Once the Catholic Church achieves that reinvigoration of the evil of abortion, then many of the other scandals associated with the abortion issue would likely take care of themselves, such as the ignominy of Catholic politicians who support abortion, the shame Catholics who support them, and the sacrilege of those who are not in communion with the Church's teachings on abortion receiving Holy Communion.

Because we don't yet understand sufficiently the horror of abortion, Archbishop Chaput declares, "we can put up with people who are pro-choice or pro-abortion and not challenge their Catholic identity. … Of course, we hope they will come back to the faith and to the truth, so we don't want to chase them away from the Church but … Communion means not only union with the Lord but also union with His Church which is His body." 
 That is the reason why the Church has consistently taught that those who are not in communion with the Church's teaching on abortion should not present themselves for Holy Communion at Mass.

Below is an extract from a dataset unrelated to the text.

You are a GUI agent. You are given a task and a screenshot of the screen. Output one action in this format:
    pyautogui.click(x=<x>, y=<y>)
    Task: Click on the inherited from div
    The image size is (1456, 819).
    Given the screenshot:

Since various Catholic politicians have ignored that consistent message just as they've disregarded the Church's teachings on life, Scranton Bishop Joseph Martino last week upped the ante, instructing all the ministers of Holy Communion, both clerics and lay, to refuse the Sacrament to those who "obstinately persevere in manifest grave sin," in accordance with the Church's code of canon law.

The purpose of the decree, he said, is "to prevent sacrilege and to prevent the Catholic in question from committing further grave sin through unworthy reception." He cited the protocol described in a 2004 letter of then-Cardinal Joseph Ratzinger to U.S. bishops that said that when a person consistently campaigns and votes for permissive abortion laws, his pastor should meet with him to instruct him on the Church's teaching, inform him that he is not to present himself for Holy Communion until he repents, and, that, if he fails to repent and continues to present himself for Communion, he will be denied.

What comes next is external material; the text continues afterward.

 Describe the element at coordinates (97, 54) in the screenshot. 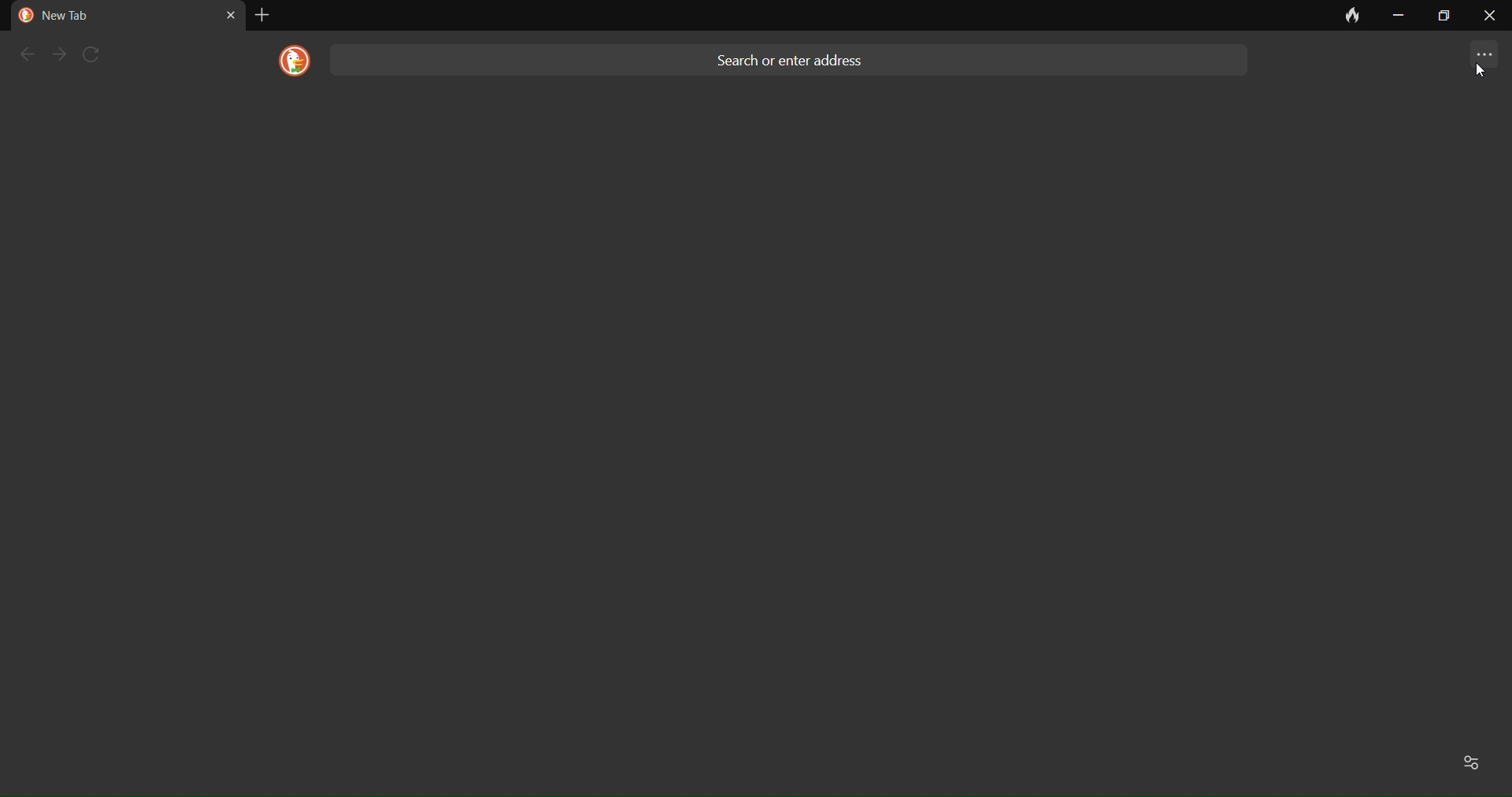

I see `refresh` at that location.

No bishop would ever look forward to such actions, but they are consistent with the balance inherent in the prophetic, sanctifying and shepherding duties of his office. Let us all pray and hope that it brings the offenders to repentance and to embrace the whole Gospel, including the Gospel of Life.


Father Roger J. Landry is pastor of St. Anthony of Padua in New Bedford, MA and Executive Editor of The Anchor, the weekly newspaper of the Diocese of Fall River.